DETAILED DESCRIPTION

[0030] FIG. 1 shows in a schematic view an embodiment of a motor unit 1. In FIG. 1, the functional principle of a motor unit 1 is represented. At the left side, in the housing 13, multiple gears can be seen, symbolizing the transmission 12. At the right side in the housing 13 there is shown, partly sectioned, the electric motor 11. The electric motor 11 and the transmission 12 are mechanically connected to each other, although this is not represented. The rotor shaft of the electric motor 11 transfers a rotary motion to the transmission 12, which in turn puts out a rotary motion through a power takeoff shaft, not shown. A lubricant pump 14 in the embodiment shown is arranged outside the housing 13. The outlet of the lubricant pump 14 supplies through conduits both the transmission 12 and the electric motor 11 with lubricant.

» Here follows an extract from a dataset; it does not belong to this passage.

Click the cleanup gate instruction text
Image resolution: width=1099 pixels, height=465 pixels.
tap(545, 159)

In one of the conduits there is arranged a heat exchanger 17, which serves for cooling down the lubricant supplied for the lubrication. In this way, the lubricant circuit can also be used for the cooling of the transmission 12 and/or the electric motor 11.

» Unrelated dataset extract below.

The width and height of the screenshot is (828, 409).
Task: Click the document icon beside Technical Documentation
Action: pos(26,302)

[0031] Directly adjacent to the electric motor 11 inside the housing 13 are arranged multiple spray rings 18, which spray the lubricant finely divided onto the electric motor 11. In this way, a uniform supply of lubricant to the electric motor 11 is assured. The spray rings 18 are connected by conduits to the outlet of the lubricant pump 14. Inside the housing, the lubricant moves, driven by gravity or a centrifugal force, downward through the transmission 12 and the electric motor 11. The lubricant is represented symbolically by a collection of dots. The lubricant gathers in a lubricant sump 15, which in the embodiment shown is arranged beneath the electric motor 11. The lubricant sump 15 serves for gathering and storing the lubricant inside the housing 13. The lubricant sump 15 is flat in configuration. The length and the width of the lubricant sump 15 in the horizontal direction are distinctly larger than its height in the vertical direction. In this way, the lubricant sump 15 can be integrated in a compact housing 13. The design space required for the overall motor unit 1 is thus small. Because the lubricant sump 15 is low and flat in configuration, it may happen in certain operating states that the lubricant in the lubricant sump 15 will be forced to one edge by transverse accelerations, while in another place, such as at the opposite edge, no lubricant is present.

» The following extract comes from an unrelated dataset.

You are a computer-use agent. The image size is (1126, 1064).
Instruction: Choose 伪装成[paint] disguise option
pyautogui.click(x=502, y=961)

[0032] For this reason, the lubricant sump 15 has at least two suction points 151a, 151b, which are arranged in the lower bottom surface and spaced apart from each other in the horizontal direction. These suction points 151a, 151b serve for the removal of the lubricant from the lubricant sump 15 and are connected each by a conduit to an inlet of the lubricant pump 14. The two suction points 151a, 151b are situated in the vicinity of two mutually opposite outer edges of the lubricant sump 15. In the embodiment shown, the suction point 151b is situated at a distance from the right-hand outer edge corresponding to around 10% of the distance between the two mutually opposite right and left outer edges in the horizontal direction Likewise, the suction point 151a is situated at a distance from the left-hand outer edge likewise corresponding to around 10% of the distance between the two outer edges. Thanks to this arrangement of the suction points 151a, 151b in the vicinity of the outer edges of the lubricant sump 15, it is assured that lubricant will constantly be present at least at one of the two suction points 151a, 151b, even when transverse accelerations are acting on the motor unit 1. This ensures that the lubricant pump 14 at all times takes in lubricant and accordingly can deliver it through its outlet to the transmission 12 and to the electric motor 11.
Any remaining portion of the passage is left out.